About this exercise: Scan the records beneath this line for the line holding "This screenshot has width=1280, height=1024." and the line holding "Click the help", then transcribe exactly those two and all lines between.

### Given entries ###

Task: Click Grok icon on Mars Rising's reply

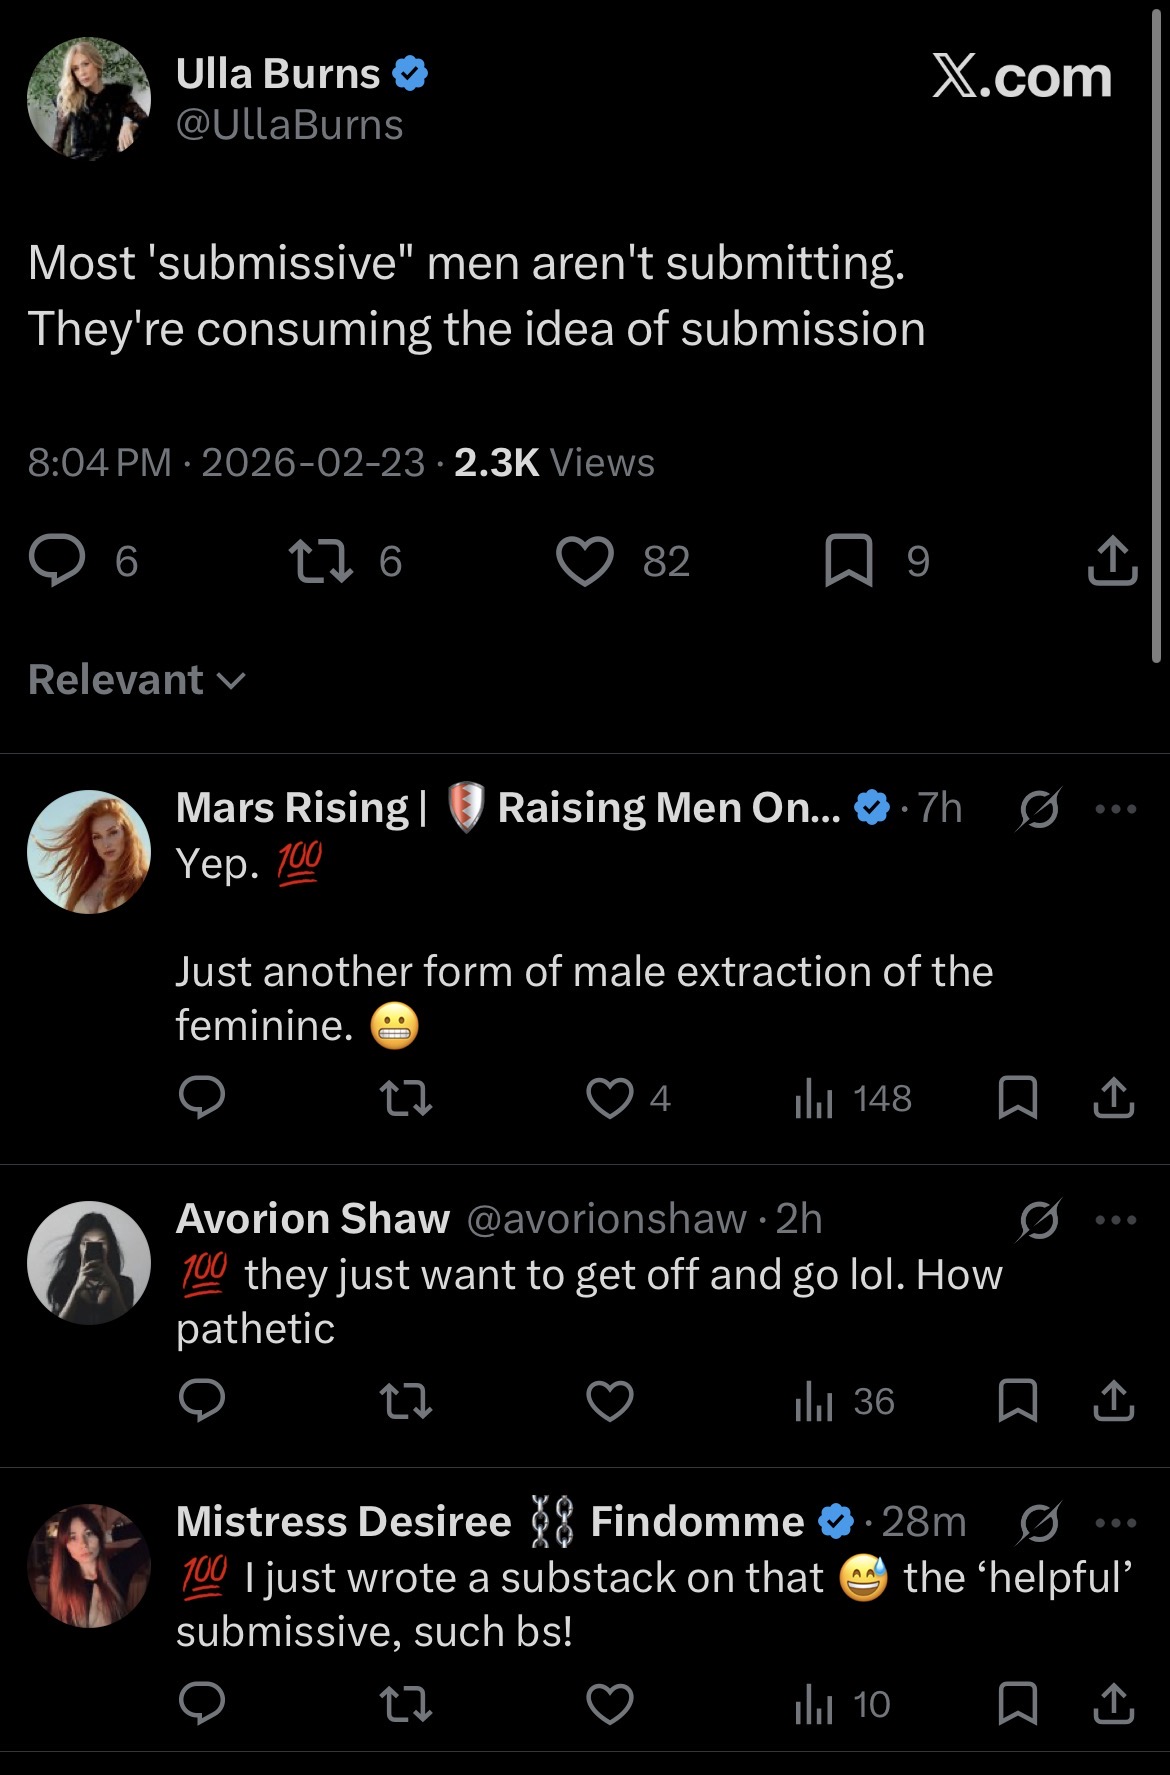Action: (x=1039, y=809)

###
### Given entries ###

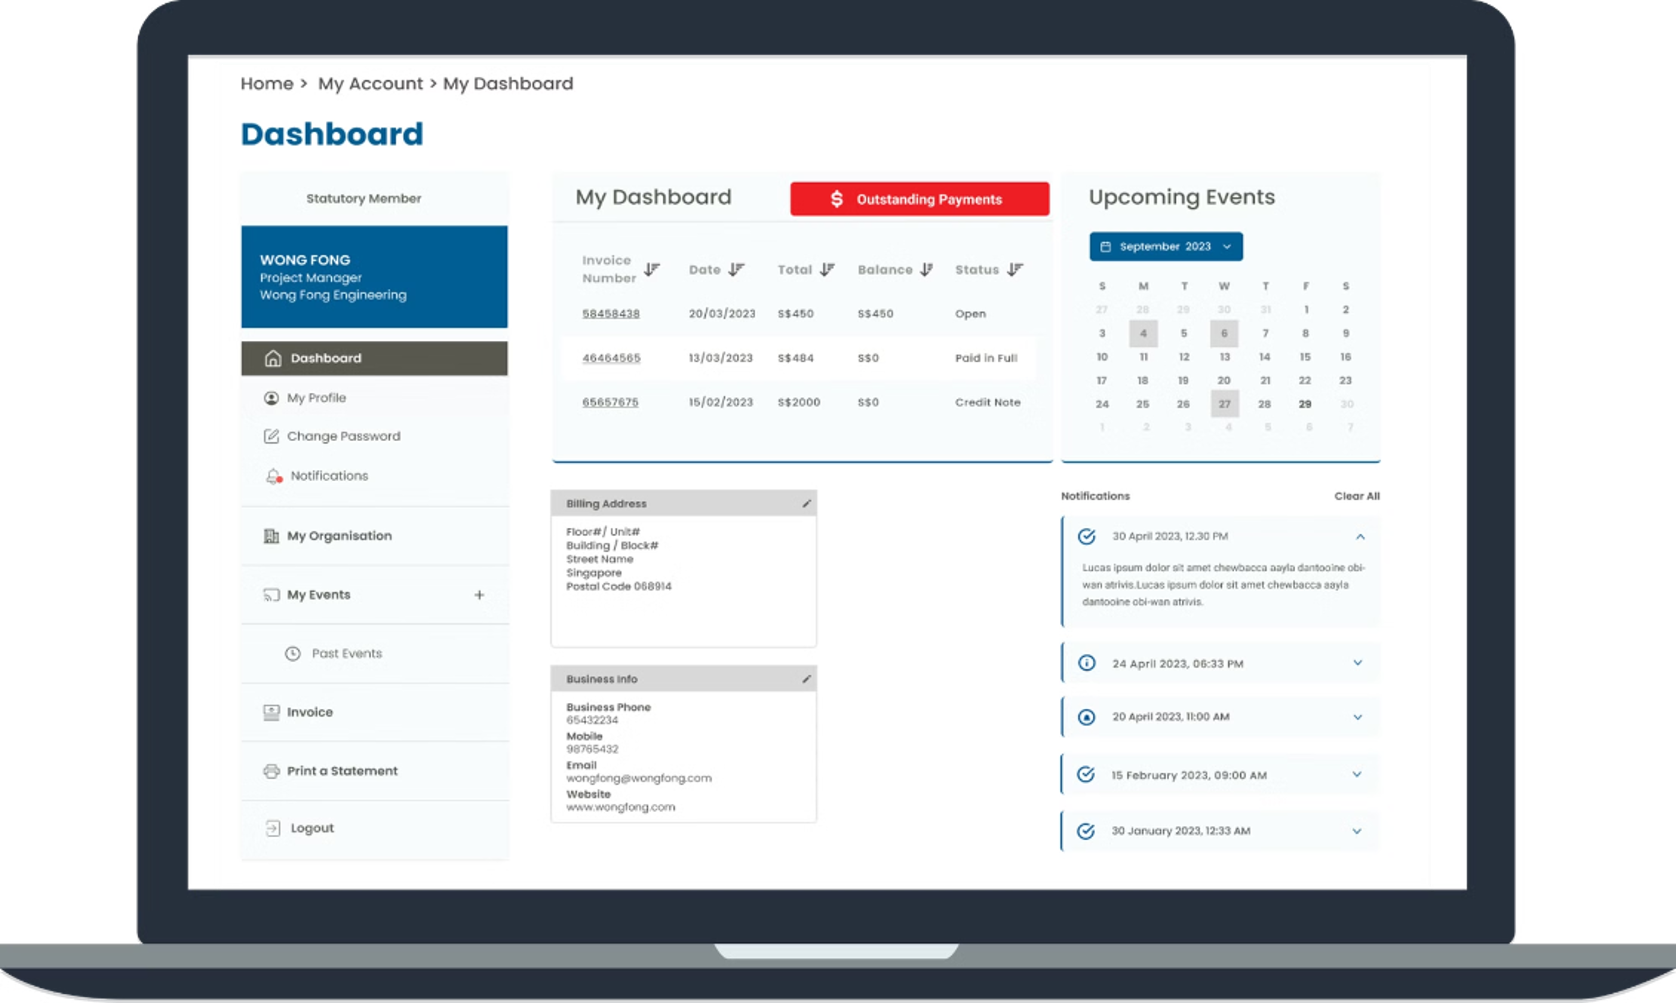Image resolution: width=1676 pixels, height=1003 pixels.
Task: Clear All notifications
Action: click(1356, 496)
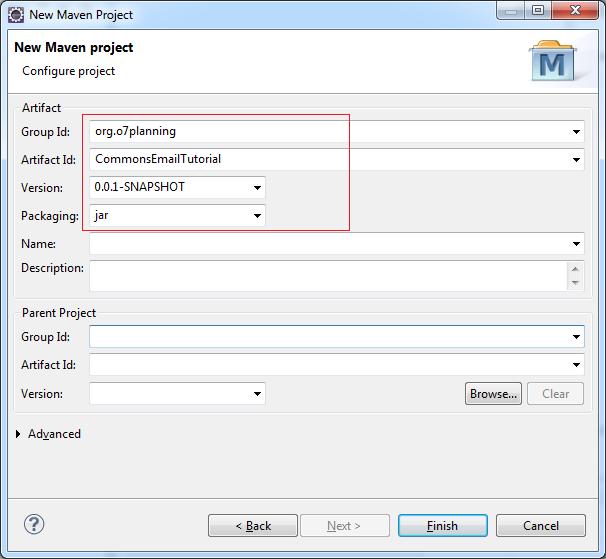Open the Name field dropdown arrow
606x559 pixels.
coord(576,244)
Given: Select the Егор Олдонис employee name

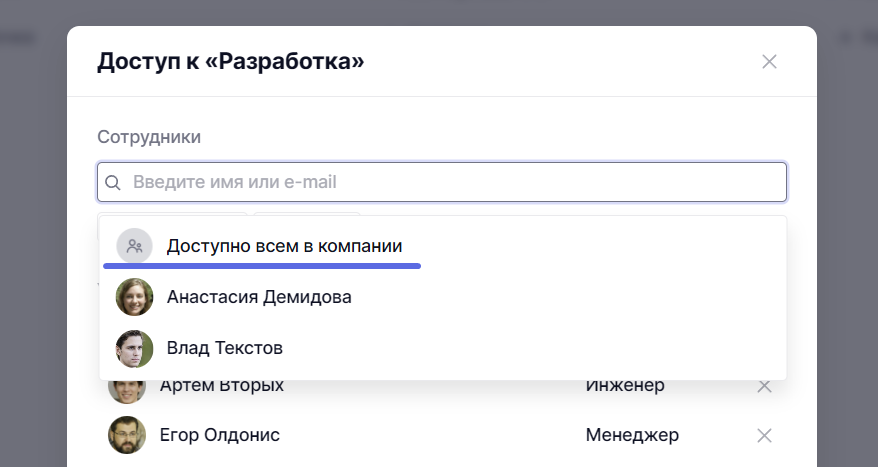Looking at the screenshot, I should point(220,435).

###
### Given entries ###

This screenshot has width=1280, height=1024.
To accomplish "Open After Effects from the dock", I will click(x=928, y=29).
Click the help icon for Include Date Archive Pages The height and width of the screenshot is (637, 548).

###

Task output:
This screenshot has width=1280, height=1024.
To accomplish "Open After Effects from the dock", I will click(x=928, y=29).
Click the help icon for Include Date Archive Pages The height and width of the screenshot is (637, 548).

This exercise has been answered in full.